A portrait of the French Rococo painter Antoine Watteau painted by the Italian artist of the Venetian school Rosalba Carrera. The size of the portrait is 55 x 43 cm, canvas, pastel. In the 1720s, Carrera Rosalba worked in Paris, where she met Watteau and painted his portrait, as well as a portrait of Emperor Louis XV, at that time still a Dauphin. French painter Jean Antoine Watteau was born in Valenciennes; his father was an ordinary worker, then became a contractor.
Watteau from the youngest years showed an inclination to art and was entrusted to Jean-Albert Derain, the best teacher of painting and drawing in his hometown. In 1702, at the age of eighteen, Watteau went on foot to Paris, having no money, no work, no patrons.
In the capital Watteau first worked in the studio of a mediocre artist, depicting everything that was horrible, and often repeating the same story many times. Going to the studio Gillo, Watteau and there was not long, and went to the workshop to the decorative painter Odran, where he decorated his figures with his ornamental works. Watteau began to write scenery for the opera, and this occupation probably influenced the genre of his paintings depicting fun, fantastic holidays, elegant female and male figures, beautiful, several theatrical gardens decorated with vases and statues.

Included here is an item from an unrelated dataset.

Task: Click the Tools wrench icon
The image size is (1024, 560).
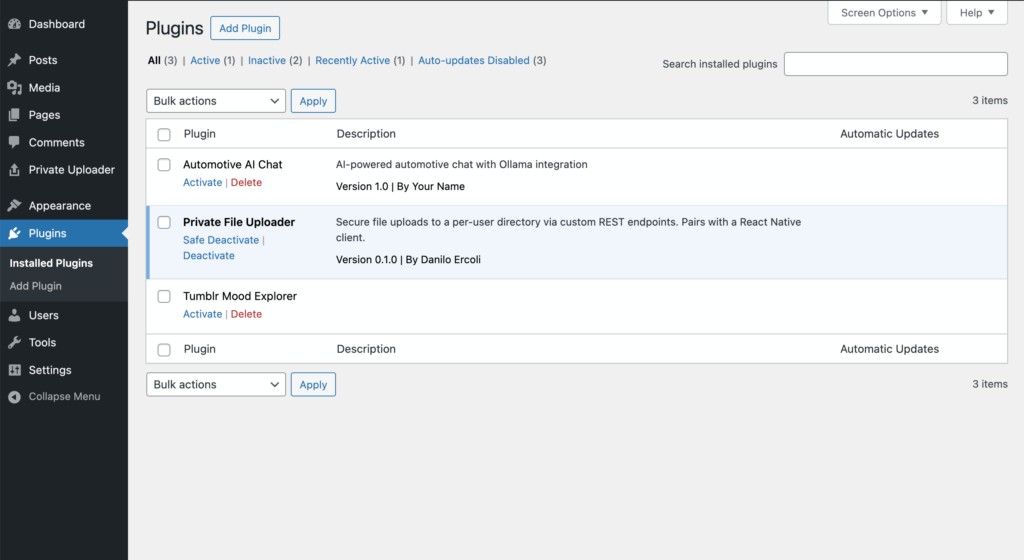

Actually, the genre of painting Watteau was determined by the Academy of Arts, where the artist was adopted in 1717 as a painter de fetes galantes. The costume played a big role in Watteau’s paintings, the costume is exquisite, unusual, but beautiful and rich. Despite the general content of the picture, which could not be written off from nature, Watteau remained faithful to her in details.